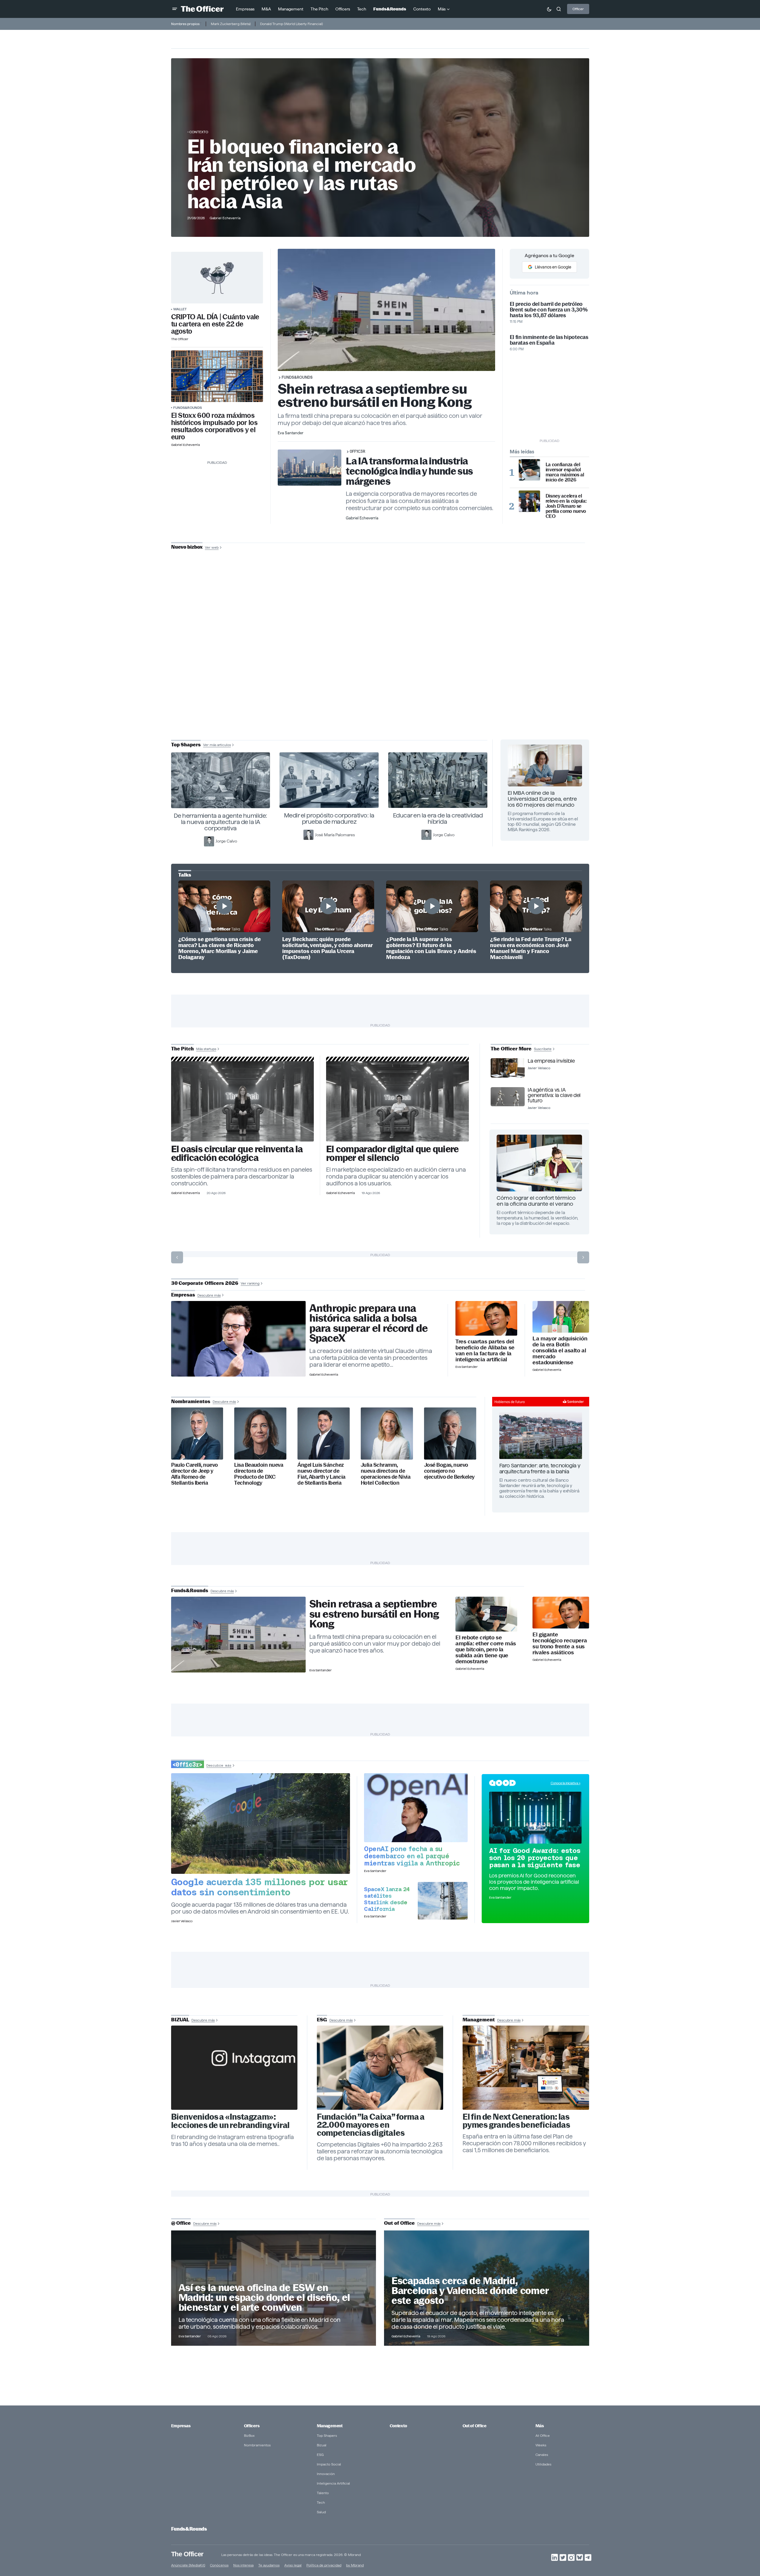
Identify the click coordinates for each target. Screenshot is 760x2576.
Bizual (321, 2445)
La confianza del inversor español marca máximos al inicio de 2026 (565, 472)
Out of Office (474, 2425)
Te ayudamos (269, 2565)
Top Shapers (327, 2435)
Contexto (198, 132)
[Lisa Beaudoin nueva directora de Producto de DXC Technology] (260, 1433)
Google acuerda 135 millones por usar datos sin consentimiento (259, 1887)
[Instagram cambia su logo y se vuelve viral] (234, 2068)
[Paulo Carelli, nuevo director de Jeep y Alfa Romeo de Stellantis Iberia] (197, 1433)
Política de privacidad (323, 2565)
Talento (323, 2493)
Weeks (540, 2445)
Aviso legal (293, 2565)
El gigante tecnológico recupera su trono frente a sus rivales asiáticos (559, 1644)
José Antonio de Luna (381, 668)
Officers (252, 2425)
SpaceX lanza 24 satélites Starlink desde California (387, 1899)
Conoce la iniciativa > (566, 1783)
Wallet (180, 309)
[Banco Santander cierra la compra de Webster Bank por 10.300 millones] (560, 1317)
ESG (320, 2455)
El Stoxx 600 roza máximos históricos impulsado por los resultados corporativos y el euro (214, 426)
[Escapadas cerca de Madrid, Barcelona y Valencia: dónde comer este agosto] (486, 2288)
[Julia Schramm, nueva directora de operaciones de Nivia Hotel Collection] (387, 1433)
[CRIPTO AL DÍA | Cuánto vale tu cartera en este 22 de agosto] (217, 277)
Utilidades (543, 2464)
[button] (174, 9)
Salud (321, 2512)
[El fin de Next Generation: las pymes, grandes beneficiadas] (526, 2068)
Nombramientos (257, 2445)
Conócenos (219, 2565)
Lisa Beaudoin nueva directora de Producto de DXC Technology (258, 1474)
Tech (321, 2502)
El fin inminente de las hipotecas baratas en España (549, 340)
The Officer (187, 2554)
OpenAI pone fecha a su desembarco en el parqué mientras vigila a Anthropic (412, 1856)
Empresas (181, 2425)
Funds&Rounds (187, 407)
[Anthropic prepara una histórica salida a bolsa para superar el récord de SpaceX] (238, 1339)
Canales (541, 2455)
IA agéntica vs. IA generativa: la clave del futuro (554, 1095)
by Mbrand (355, 2565)
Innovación (326, 2474)
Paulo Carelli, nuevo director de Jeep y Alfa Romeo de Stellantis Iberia (194, 1474)
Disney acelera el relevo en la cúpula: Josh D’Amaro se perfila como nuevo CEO (566, 506)
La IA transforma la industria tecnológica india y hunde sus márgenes (409, 471)
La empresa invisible (551, 1061)
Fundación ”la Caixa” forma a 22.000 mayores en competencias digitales (371, 2125)
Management (330, 2425)
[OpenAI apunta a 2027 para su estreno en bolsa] (416, 1807)
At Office (542, 2435)
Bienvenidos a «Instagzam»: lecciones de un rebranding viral (230, 2121)
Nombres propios (185, 24)
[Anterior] (177, 1257)
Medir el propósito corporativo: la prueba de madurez (329, 818)
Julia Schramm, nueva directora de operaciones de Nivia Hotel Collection (385, 1474)
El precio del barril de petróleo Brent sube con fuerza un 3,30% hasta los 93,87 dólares (549, 309)
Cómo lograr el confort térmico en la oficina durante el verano (536, 1201)
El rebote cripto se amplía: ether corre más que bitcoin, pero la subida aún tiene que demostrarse (485, 1649)
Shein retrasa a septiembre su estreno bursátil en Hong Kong (375, 395)
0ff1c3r (357, 451)
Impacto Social (329, 2464)
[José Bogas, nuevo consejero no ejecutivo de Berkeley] (450, 1433)
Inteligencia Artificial (333, 2483)
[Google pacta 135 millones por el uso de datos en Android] (260, 1823)
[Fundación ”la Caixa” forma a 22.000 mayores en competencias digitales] (380, 2068)
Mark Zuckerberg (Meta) (231, 24)
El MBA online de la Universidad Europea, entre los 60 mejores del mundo (542, 799)
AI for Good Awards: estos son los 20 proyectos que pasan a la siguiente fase (535, 1857)
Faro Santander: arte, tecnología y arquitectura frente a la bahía (540, 1468)
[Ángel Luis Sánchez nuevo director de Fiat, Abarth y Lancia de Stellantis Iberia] (323, 1433)
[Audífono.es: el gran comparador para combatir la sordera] (397, 1101)
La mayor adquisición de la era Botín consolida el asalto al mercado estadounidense (559, 1351)
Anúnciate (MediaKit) (188, 2565)
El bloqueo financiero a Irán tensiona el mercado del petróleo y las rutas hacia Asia (301, 174)
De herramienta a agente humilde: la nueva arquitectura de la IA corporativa (220, 821)
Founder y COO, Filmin (381, 686)
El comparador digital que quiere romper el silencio (392, 1153)
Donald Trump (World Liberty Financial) (291, 24)
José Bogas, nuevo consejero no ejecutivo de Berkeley (449, 1471)
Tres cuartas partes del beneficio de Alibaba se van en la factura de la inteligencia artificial (485, 1351)
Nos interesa (243, 2565)
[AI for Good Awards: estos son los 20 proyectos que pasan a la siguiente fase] (535, 1818)
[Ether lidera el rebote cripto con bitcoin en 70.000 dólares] (486, 1614)
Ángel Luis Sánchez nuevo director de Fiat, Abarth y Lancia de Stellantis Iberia (321, 1474)
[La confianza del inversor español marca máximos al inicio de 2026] (529, 470)
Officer (578, 9)
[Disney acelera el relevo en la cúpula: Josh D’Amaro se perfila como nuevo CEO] (529, 501)
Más (539, 2425)
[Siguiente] (583, 1257)
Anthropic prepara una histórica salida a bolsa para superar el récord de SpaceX (368, 1323)
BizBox (249, 2435)
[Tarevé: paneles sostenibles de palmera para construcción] (242, 1101)
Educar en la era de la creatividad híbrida (438, 818)
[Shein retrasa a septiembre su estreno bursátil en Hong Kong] (238, 1635)
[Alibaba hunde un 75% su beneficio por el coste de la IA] (486, 1318)
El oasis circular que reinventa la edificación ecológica (237, 1153)
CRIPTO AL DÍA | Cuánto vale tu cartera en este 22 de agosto (215, 324)
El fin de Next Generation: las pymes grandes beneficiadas (516, 2121)
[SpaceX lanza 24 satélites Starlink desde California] (443, 1901)
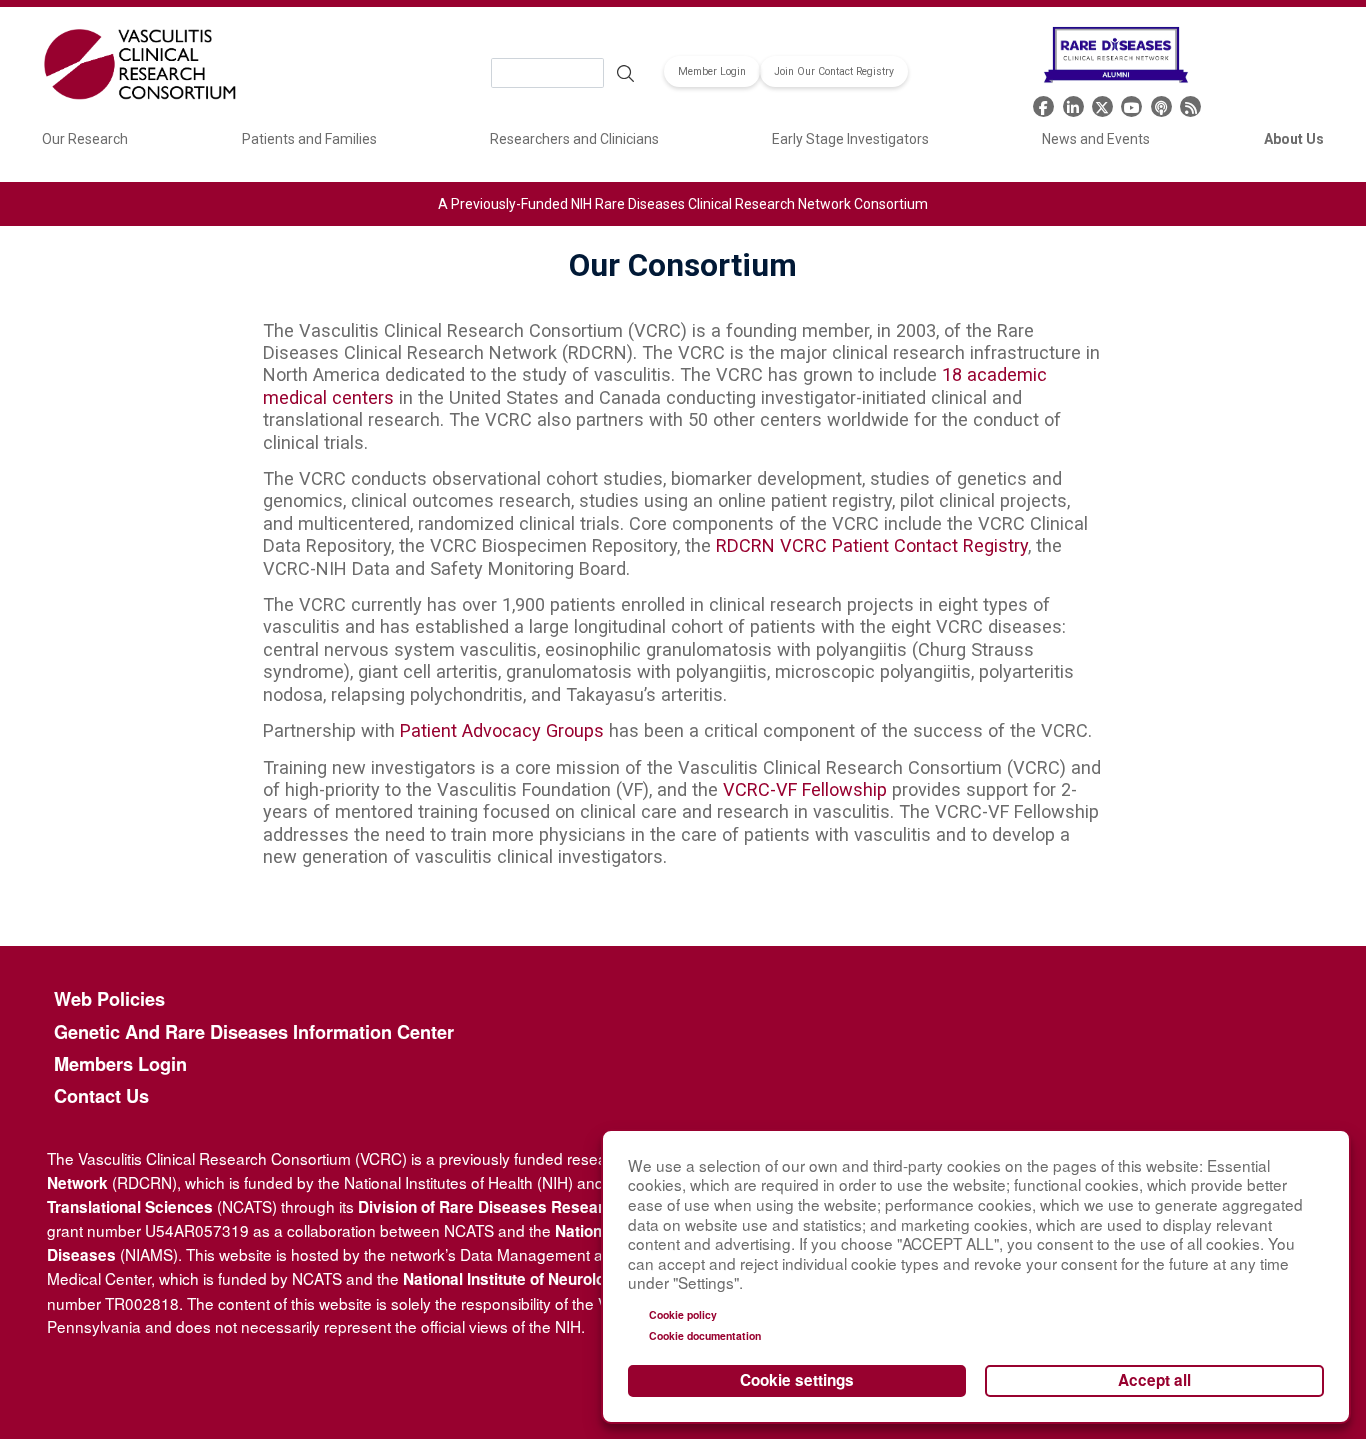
---
[EXERCISE GOAL]: Only the text of the listing above is copied, exactly as written; its pictures are dropped.

[EXERCISE RESULT]:
Identify the click coordinates for each target. Screenshot is 760x2576.
Bizual (321, 2445)
La confianza del inversor español marca máximos al inicio de 2026 (565, 472)
Out of Office (474, 2425)
Te ayudamos (269, 2565)
Top Shapers (327, 2435)
Contexto (198, 132)
[Lisa Beaudoin nueva directora de Producto de DXC Technology] (260, 1433)
Google acuerda 135 millones por usar datos sin consentimiento (259, 1887)
[Instagram cambia su logo y se vuelve viral] (234, 2068)
[Paulo Carelli, nuevo director de Jeep y Alfa Romeo de Stellantis Iberia] (197, 1433)
Política de privacidad (323, 2565)
Talento (323, 2493)
Weeks (540, 2445)
Aviso legal (293, 2565)
El gigante tecnológico recupera su trono frente a sus rivales asiáticos (559, 1644)
José Antonio de Luna (381, 668)
Officers (252, 2425)
SpaceX lanza 24 satélites Starlink desde California (387, 1899)
Conoce la iniciativa > (566, 1783)
Wallet (180, 309)
[Banco Santander cierra la compra de Webster Bank por 10.300 millones] (560, 1317)
ESG (320, 2455)
El Stoxx 600 roza máximos históricos impulsado por los resultados corporativos y el euro (214, 426)
[Escapadas cerca de Madrid, Barcelona y Valencia: dónde comer este agosto] (486, 2288)
[Julia Schramm, nueva directora de operaciones de Nivia Hotel Collection] (387, 1433)
[CRIPTO AL DÍA | Cuánto vale tu cartera en este 22 de agosto] (217, 277)
Utilidades (543, 2464)
[button] (174, 9)
Salud (321, 2512)
[El fin de Next Generation: las pymes, grandes beneficiadas] (526, 2068)
Nombramientos (257, 2445)
Conócenos (219, 2565)
Lisa Beaudoin nueva directora de Producto de DXC Technology (258, 1474)
Tech (321, 2502)
El fin inminente de las hipotecas baratas en España (549, 340)
The Officer (187, 2554)
OpenAI pone fecha a su desembarco en el parqué mientras vigila a Anthropic (412, 1856)
Empresas (181, 2425)
Funds&Rounds (187, 407)
[Anthropic prepara una histórica salida a bolsa para superar el récord de SpaceX] (238, 1339)
Canales (541, 2455)
IA agéntica vs. IA generativa: la clave del futuro (554, 1095)
by Mbrand (355, 2565)
Innovación (326, 2474)
Paulo Carelli, nuevo director de Jeep y Alfa Romeo de Stellantis Iberia (194, 1474)
Disney acelera el relevo en la cúpula: Josh D’Amaro se perfila como nuevo CEO (566, 506)
La IA transforma la industria tecnológica india y hunde sus márgenes (409, 471)
La empresa invisible (551, 1061)
Fundación ”la Caixa” forma a 22.000 mayores en competencias digitales (371, 2125)
Management (330, 2425)
[OpenAI apunta a 2027 para su estreno en bolsa] (416, 1807)
At Office (542, 2435)
Bienvenidos a «Instagzam»: lecciones de un rebranding viral (230, 2121)
Nombres propios (185, 24)
[Anterior] (177, 1257)
Medir el propósito corporativo: la prueba de madurez (329, 818)
Julia Schramm, nueva directora de operaciones de Nivia Hotel Collection (385, 1474)
El precio del barril de petróleo Brent sube con fuerza un 3,30% hasta los 93,87 dólares (549, 309)
Cómo lograr el confort térmico en la oficina durante el verano (536, 1201)
El rebote cripto se amplía: ether corre más que bitcoin, pero la subida aún tiene que demostrarse (485, 1649)
Shein retrasa a septiembre su estreno bursátil en Hong Kong (375, 395)
0ff1c3r (357, 451)
Impacto Social (329, 2464)
[José Bogas, nuevo consejero no ejecutivo de Berkeley] (450, 1433)
Inteligencia Artificial (333, 2483)
[Google pacta 135 millones por el uso de datos en Android] (260, 1823)
[Fundación ”la Caixa” forma a 22.000 mayores en competencias digitales] (380, 2068)
Mark Zuckerberg (Meta) (231, 24)
El MBA online de la Universidad Europea, entre los 60 mejores del mundo (542, 799)
AI for Good Awards: estos son los 20 proyectos que pasan a la siguiente fase (535, 1857)
Faro Santander: arte, tecnología y arquitectura frente a la bahía (540, 1468)
[Ángel Luis Sánchez nuevo director de Fiat, Abarth y Lancia de Stellantis Iberia] (323, 1433)
[Audífono.es: el gran comparador para combatir la sordera] (397, 1101)
La mayor adquisición de la era Botín consolida el asalto al mercado estadounidense (559, 1351)
Anúnciate (MediaKit) (188, 2565)
El bloqueo financiero a Irán tensiona el mercado del petróleo y las rutas hacia Asia (301, 174)
De herramienta a agente humilde: la nueva arquitectura de la IA corporativa (220, 821)
Founder y COO, Filmin (381, 686)
El comparador digital que quiere romper el silencio (392, 1153)
Donald Trump (World Liberty Financial) (291, 24)
José Bogas, nuevo consejero no ejecutivo de Berkeley (449, 1471)
Tres cuartas partes del beneficio de Alibaba se van en la factura de la inteligencia artificial (485, 1351)
Nos interesa (243, 2565)
[AI for Good Awards: estos son los 20 proyectos que pasan a la siguiente fase] (535, 1818)
[Ether lidera el rebote cripto con bitcoin en 70.000 dólares] (486, 1614)
Ángel Luis Sánchez nuevo director de Fiat, Abarth y Lancia de Stellantis Iberia (321, 1474)
[La confianza del inversor español marca máximos al inicio de 2026] (529, 470)
Officer (578, 9)
[Disney acelera el relevo en la cúpula: Josh D’Amaro se perfila como nuevo CEO] (529, 501)
Más (539, 2425)
[Siguiente] (583, 1257)
Anthropic prepara una histórica salida a bolsa para superar el récord de SpaceX (368, 1323)
BizBox (249, 2435)
[Tarevé: paneles sostenibles de palmera para construcción] (242, 1101)
Educar en la era de la creatividad híbrida (438, 818)
[Shein retrasa a septiembre su estreno bursátil en Hong Kong] (238, 1635)
[Alibaba hunde un 75% su beneficio por el coste de la IA] (486, 1318)
El oasis circular que reinventa la edificación ecológica (237, 1153)
CRIPTO AL DÍA | Cuánto vale tu cartera en este 22 de agosto (215, 324)
El fin de Next Generation: las pymes grandes beneficiadas (516, 2121)
[SpaceX lanza 24 satélites Starlink desde California] (443, 1901)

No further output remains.